START RECORDS FOR THE EXERCISE

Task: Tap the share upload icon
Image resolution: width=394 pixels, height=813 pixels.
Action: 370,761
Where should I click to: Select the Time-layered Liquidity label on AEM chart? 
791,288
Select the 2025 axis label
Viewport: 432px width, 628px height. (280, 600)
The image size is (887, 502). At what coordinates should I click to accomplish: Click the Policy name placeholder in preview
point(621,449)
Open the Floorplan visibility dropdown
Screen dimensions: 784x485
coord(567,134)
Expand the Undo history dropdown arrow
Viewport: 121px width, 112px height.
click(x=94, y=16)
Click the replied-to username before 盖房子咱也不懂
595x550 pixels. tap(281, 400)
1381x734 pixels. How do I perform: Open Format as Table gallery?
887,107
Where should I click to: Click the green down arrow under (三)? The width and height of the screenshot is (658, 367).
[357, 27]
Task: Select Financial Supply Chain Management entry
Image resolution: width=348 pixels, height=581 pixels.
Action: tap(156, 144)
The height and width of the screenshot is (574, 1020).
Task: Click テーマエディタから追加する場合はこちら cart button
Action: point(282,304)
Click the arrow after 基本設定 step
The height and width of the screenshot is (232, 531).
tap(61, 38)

END RECORDS FOR THE EXERCISE

TO DO: Your answer must be an exact copy of all the entries.

OUTPUT FOR THIS EXERCISE:
Task: Tap the share upload icon
Image resolution: width=394 pixels, height=813 pixels.
Action: 370,761
Where should I click to: Select the Time-layered Liquidity label on AEM chart? 
791,288
Select the 2025 axis label
Viewport: 432px width, 628px height. (280, 600)
The image size is (887, 502). At what coordinates should I click to accomplish: Click the Policy name placeholder in preview
point(621,449)
Open the Floorplan visibility dropdown
Screen dimensions: 784x485
coord(567,134)
Expand the Undo history dropdown arrow
Viewport: 121px width, 112px height.
click(x=94, y=16)
Click the replied-to username before 盖房子咱也不懂
595x550 pixels. tap(281, 400)
1381x734 pixels. How do I perform: Open Format as Table gallery?
887,107
Where should I click to: Click the green down arrow under (三)? The width and height of the screenshot is (658, 367).
[357, 27]
Task: Select Financial Supply Chain Management entry
Image resolution: width=348 pixels, height=581 pixels.
Action: tap(156, 144)
The height and width of the screenshot is (574, 1020).
Task: Click テーマエディタから追加する場合はこちら cart button
Action: point(282,304)
Click the arrow after 基本設定 step
The height and width of the screenshot is (232, 531).
tap(61, 38)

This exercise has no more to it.